All records given below must be printed word for word.

Segment Start: Source data

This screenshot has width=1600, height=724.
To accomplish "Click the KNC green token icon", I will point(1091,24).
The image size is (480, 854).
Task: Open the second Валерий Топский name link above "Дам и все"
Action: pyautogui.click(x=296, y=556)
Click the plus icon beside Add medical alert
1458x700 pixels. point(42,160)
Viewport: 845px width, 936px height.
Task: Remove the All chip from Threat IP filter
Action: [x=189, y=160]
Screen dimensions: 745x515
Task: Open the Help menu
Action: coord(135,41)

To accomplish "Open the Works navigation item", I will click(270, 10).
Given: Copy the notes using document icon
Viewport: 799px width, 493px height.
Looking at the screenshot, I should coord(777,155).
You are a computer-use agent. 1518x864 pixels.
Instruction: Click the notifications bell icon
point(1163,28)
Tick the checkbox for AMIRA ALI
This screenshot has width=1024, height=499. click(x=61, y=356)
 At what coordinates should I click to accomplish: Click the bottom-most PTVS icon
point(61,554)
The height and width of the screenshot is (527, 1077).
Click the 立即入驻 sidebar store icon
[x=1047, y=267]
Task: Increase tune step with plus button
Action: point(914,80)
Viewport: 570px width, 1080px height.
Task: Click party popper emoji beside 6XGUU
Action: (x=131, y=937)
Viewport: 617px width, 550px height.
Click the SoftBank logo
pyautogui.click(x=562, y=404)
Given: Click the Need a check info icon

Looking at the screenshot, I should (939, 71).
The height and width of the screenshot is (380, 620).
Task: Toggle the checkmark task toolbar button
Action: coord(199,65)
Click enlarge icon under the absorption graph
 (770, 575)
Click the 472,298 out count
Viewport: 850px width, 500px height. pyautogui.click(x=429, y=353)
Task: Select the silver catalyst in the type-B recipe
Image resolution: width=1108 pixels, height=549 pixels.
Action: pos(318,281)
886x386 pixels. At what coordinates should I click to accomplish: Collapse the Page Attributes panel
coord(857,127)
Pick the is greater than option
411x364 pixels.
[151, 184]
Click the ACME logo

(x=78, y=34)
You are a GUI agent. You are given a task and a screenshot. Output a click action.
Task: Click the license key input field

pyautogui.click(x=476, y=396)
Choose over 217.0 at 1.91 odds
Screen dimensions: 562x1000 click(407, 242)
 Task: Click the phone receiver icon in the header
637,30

Segment End: Source data

Output of the task:
This screenshot has width=1600, height=724.
To accomplish "Click the KNC green token icon", I will point(1091,24).
The image size is (480, 854).
Task: Open the second Валерий Топский name link above "Дам и все"
Action: pyautogui.click(x=296, y=556)
Click the plus icon beside Add medical alert
1458x700 pixels. point(42,160)
Viewport: 845px width, 936px height.
Task: Remove the All chip from Threat IP filter
Action: [x=189, y=160]
Screen dimensions: 745x515
Task: Open the Help menu
Action: coord(135,41)

To accomplish "Open the Works navigation item", I will click(270, 10).
Given: Copy the notes using document icon
Viewport: 799px width, 493px height.
Looking at the screenshot, I should coord(777,155).
You are a computer-use agent. 1518x864 pixels.
Instruction: Click the notifications bell icon
point(1163,28)
Tick the checkbox for AMIRA ALI
This screenshot has width=1024, height=499. click(x=61, y=356)
 At what coordinates should I click to accomplish: Click the bottom-most PTVS icon
point(61,554)
The height and width of the screenshot is (527, 1077).
Click the 立即入驻 sidebar store icon
[x=1047, y=267]
Task: Increase tune step with plus button
Action: point(914,80)
Viewport: 570px width, 1080px height.
Task: Click party popper emoji beside 6XGUU
Action: (x=131, y=937)
Viewport: 617px width, 550px height.
Click the SoftBank logo
pyautogui.click(x=562, y=404)
Given: Click the Need a check info icon

Looking at the screenshot, I should (939, 71).
The height and width of the screenshot is (380, 620).
Task: Toggle the checkmark task toolbar button
Action: coord(199,65)
Click enlarge icon under the absorption graph
 (770, 575)
Click the 472,298 out count
Viewport: 850px width, 500px height. pyautogui.click(x=429, y=353)
Task: Select the silver catalyst in the type-B recipe
Image resolution: width=1108 pixels, height=549 pixels.
Action: pos(318,281)
886x386 pixels. At what coordinates should I click to accomplish: Collapse the Page Attributes panel
coord(857,127)
Pick the is greater than option
411x364 pixels.
[151, 184]
Click the ACME logo

(x=78, y=34)
You are a GUI agent. You are given a task and a screenshot. Output a click action.
Task: Click the license key input field

pyautogui.click(x=476, y=396)
Choose over 217.0 at 1.91 odds
Screen dimensions: 562x1000 click(407, 242)
 Task: Click the phone receiver icon in the header
637,30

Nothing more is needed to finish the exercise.